Asked at a press conference here if Russians were involved in the development of cryogenic technology, ISRO Chairman K Radhakrishnan said India certainly learnt a lot working with Moscow and it was a “good learning experience”.
But he asserted: “The (cryogenic) engine is designed by our own engineers, our own industry fabricated it, tested…”. He added: “It’s Indian. You should be proud of it”.
ISRO officials recalled that the US exerted pressure on Russia not to provide cryogenic technology and India took a bold decision in 1992 to develop it indigenously.

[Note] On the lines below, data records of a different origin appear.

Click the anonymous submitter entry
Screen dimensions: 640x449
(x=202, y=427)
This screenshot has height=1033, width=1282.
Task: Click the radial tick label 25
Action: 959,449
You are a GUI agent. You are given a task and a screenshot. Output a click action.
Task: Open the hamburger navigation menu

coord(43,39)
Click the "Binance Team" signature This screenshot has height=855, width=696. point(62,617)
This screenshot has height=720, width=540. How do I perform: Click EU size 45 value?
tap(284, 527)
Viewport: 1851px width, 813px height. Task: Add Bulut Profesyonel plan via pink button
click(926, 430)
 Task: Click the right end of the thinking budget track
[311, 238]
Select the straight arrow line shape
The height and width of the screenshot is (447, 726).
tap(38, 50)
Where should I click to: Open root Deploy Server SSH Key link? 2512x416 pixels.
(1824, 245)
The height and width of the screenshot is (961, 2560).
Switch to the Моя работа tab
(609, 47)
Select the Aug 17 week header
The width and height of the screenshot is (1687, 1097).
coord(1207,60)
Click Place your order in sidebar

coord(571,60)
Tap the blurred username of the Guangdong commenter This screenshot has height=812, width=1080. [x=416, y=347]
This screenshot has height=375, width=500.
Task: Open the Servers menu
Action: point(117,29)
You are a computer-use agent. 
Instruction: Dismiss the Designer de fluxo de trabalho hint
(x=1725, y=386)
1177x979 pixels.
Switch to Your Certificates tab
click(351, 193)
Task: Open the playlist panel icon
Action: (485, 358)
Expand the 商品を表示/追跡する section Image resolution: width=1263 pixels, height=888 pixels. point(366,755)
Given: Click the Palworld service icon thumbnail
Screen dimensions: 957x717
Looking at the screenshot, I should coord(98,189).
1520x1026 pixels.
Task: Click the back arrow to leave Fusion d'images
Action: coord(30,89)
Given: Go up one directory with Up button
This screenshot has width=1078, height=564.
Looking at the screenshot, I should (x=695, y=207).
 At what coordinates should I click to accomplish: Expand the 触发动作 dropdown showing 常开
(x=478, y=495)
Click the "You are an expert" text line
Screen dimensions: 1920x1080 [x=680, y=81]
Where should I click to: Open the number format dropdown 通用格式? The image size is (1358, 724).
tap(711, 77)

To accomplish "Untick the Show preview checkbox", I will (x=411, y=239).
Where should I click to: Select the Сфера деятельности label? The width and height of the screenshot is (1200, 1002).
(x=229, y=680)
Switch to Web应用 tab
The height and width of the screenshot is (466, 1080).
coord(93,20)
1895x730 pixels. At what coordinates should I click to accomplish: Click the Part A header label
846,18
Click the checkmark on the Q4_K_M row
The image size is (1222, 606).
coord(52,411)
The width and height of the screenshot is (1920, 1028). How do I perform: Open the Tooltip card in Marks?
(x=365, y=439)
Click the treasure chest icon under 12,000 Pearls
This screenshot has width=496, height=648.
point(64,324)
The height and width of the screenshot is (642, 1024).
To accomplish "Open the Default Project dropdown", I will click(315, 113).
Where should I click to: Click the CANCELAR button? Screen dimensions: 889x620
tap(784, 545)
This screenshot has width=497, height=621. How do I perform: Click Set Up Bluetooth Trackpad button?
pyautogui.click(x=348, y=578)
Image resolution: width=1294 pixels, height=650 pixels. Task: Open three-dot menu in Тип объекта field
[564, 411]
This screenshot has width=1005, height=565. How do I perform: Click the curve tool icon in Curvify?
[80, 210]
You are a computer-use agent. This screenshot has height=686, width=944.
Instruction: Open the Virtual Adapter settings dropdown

Of the seven engines supplied by Russia earlier, ISRO has used five. Radhakrishnan said India developing this complex technology is a “befitting reply” to technology denial regimes.
“About Rs 335 crore is the amount used for the development (of indigenous cryogenic engine and stage),” Radhakrishnan said.
The Rs 175-crore GSLV-D3 would carry the Rs 150-crore, 2220 kg GSAT-4 experimental communications satellite in the proposed mission on April 15. The ISRO chairman said the PSLV mission, which would launch Cartosat-2B, an Algerian satellite, two Canadian nano-satellite, and Studsat developed by Indian students, is slated in the first half of May.